Rather than teach telling time teachers go digital:
According to Malcolm Trobe, deputy general secretary at the Association of School and College Leaders, children and young teens aren’t as good at reading an old-fashioned clock as previous ones. Because phones, tablets and computers play such a huge role in their lives, they are constantly exposed to time in digital format, so seeing the time displayed in analog format in examination halls can be a cause of unnecessary stress for children. For this reason, some schools are removing analog clocks and replacing them with digital ones.
“The current generation aren’t as good at reading the traditional clock face as older generations,” Mr Trobe, a former headmaster, told The Telegraph. “They are used to seeing a digital representation of time on their phone, on their computer. Nearly everything they’ve got is digital so youngsters are just exposed to time being given digitally everywhere.”
Until now, it was assumed that by the time students reach secondary school, they are able to read analog clocks, but Mr. Trobe claims that this is often not the case anymore. His experienced is shared by other teachers, who recently took to social media to complain about this issue.
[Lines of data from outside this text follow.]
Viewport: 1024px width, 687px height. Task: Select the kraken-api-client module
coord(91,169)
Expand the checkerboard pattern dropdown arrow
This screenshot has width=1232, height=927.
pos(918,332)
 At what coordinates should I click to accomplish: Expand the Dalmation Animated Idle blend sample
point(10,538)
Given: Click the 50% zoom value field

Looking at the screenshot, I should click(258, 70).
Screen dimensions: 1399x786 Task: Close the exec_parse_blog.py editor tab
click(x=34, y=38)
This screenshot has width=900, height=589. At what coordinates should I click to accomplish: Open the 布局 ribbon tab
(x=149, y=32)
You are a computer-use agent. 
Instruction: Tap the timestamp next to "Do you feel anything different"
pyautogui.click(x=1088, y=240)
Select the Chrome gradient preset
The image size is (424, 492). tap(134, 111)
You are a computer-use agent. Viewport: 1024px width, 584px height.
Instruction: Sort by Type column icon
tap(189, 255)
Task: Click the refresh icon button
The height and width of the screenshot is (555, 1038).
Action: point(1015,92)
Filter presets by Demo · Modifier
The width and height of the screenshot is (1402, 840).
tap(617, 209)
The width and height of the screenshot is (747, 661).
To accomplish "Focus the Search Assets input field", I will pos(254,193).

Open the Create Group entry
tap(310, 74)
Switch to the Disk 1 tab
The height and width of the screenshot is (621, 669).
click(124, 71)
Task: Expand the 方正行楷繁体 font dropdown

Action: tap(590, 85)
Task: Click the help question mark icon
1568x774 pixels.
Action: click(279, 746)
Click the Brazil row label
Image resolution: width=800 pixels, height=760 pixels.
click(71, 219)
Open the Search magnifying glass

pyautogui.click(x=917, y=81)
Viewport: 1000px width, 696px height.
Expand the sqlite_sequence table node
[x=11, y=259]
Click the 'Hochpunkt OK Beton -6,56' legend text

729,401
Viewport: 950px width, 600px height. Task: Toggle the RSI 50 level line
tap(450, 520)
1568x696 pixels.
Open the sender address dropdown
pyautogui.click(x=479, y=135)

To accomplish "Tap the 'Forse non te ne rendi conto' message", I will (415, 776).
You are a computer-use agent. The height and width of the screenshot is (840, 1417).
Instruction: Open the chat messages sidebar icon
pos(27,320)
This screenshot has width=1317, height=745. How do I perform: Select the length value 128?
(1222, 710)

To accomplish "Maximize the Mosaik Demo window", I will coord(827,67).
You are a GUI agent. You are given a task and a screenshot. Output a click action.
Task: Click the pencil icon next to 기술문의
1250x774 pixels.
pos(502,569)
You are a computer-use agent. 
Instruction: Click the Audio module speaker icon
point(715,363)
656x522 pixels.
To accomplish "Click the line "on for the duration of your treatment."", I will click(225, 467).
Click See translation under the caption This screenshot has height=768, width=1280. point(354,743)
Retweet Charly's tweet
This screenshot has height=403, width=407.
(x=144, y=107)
For example, Stephanie Keenan, head of English at Ruislip High School in north-west London, said that her school decided to replace analog clock in exam halls with digital ones, after it became clear that some year nine, ten and eleven students had difficulties reading an analog clock face.
Cheryl Quine, a head of department at Cockermouth School and chair of the West Cumbria Network, said that some children at her school couldn’t read analog clocks in exam rooms either.
“It may be a little sad if youngsters coming through aren’t able to tell the time on clock faces,” Malcolm Trobe said. One hopes that we will be teaching youngsters to read clocks, however we can see the benefit of digital clocks in exam rooms.”
To make matters worse, earlier this year, a senior pediatric doctor warned that young children are finding it increasingly difficult to use analog writing tools like pencils and pens, due to being exposed to phones and tablets all the time.
“To be able to grip a pencil and move it, you need strong control of the fine muscles in your fingers. Children need lots of opportunity to develop those skills,” head pediatric occupational therapist Sally Payne said. “It’s easier to give a child an iPad than encouraging them to do muscle-building play such as building blocks, cutting and sticking, or pulling toys and ropes. Because of this, they’re not developing the underlying foundation skills they need to grip and gold a pencil.”
All we can do is hope that modern technology never fails, otherwise we’re in big trouble.